Israel on Wednesday reinstated compulsory isolation in state-run hotels for people who arrive in Israel from abroad while the Health Ministry launched a pilot program in which travelers will quarantine at home and be affixed an electronic tag as part of the measures to curb the spread of COVID-19.
Knesset's Constitution, Law and Justice Committee approved extending the order until March 2 after panel chairman MK Yaakov Asher (United Torah Judaism) initially objected to it, imploring the government to present him with alternatives.
The order expired the night between Monday and Tuesday, and since then many Israelis who landed at Ben Gurion Airport have returned directly home. In contrast, about 80 passengers who will arrive in Israel on a Lufthansa flight Wednesday night will be forcibly taken to hotels.
Alternatively, travelers will also have the option to participate in the new pilot program and self-isolate at home.
As part of the pilot, the state will initially issue 100 tracking kits to travelers to ensure they do not leave their place of quarantine during the isolation period. The program is planned to be expanded to 1,000 kits within days.
Travelers who wish to isolate themselves at home instead of a hotel will have to put down a NIS-1,500 deposit.
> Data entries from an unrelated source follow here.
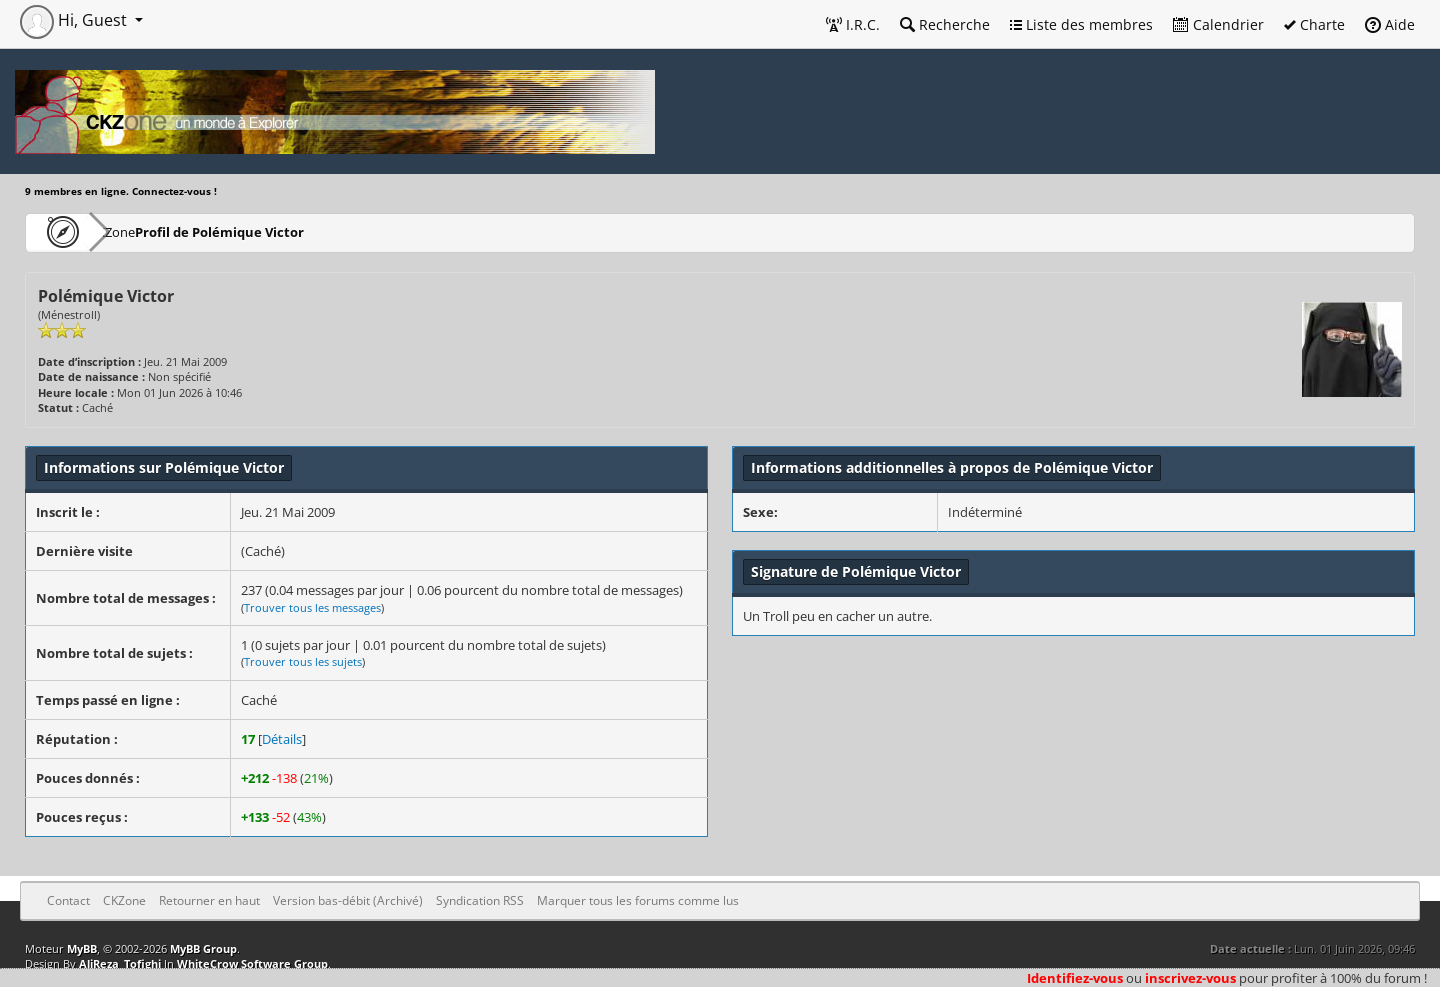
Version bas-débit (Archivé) (348, 900)
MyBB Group (203, 948)
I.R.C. (853, 24)
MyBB (82, 948)
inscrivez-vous (1190, 978)
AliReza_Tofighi (120, 963)
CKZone (140, 231)
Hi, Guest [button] (75, 20)
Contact (68, 900)
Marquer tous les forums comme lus (638, 900)
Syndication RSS (480, 900)
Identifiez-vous (1075, 978)
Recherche (945, 24)
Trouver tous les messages (312, 607)
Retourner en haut (209, 900)
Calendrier (1218, 24)
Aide (1390, 24)
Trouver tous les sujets (303, 661)
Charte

Israel Police representatives refused to take responsibility for supplying the system, but officers will be deployed to enforce breaches of quarantine.
Tracking and identification company SuperCom will operate the program, supplying ankle bracelets, electronic tags and smartphones to some 1,000 Israelis returning from abroad.
Deputy Health Minister Yoav Kisch said the new measures are a part of Israel's efforts to prevent the spread of new COVID-19 variants throughout the country and will be brought to a Knesset vote next week.
"We are very concerned about new variants coming in that may jeopardize the vaccination campaign," Kisch said. "To this end, we require isolation in hotels for arrivals from abroad. Those who test negative [for coronavirus] at the airport can choose to isolate at home with electronic tagging. Those who don't want to, can stay in a hotel. We are not forcing anyone. We have legal permission to start the pilot and it will go up for vote next week."
Meanwhile, the Health Ministry is examining additional technological solutions, such as reintroducing the controversial cellphone tracking scheme operated by the Shin Bet domestic security service last year.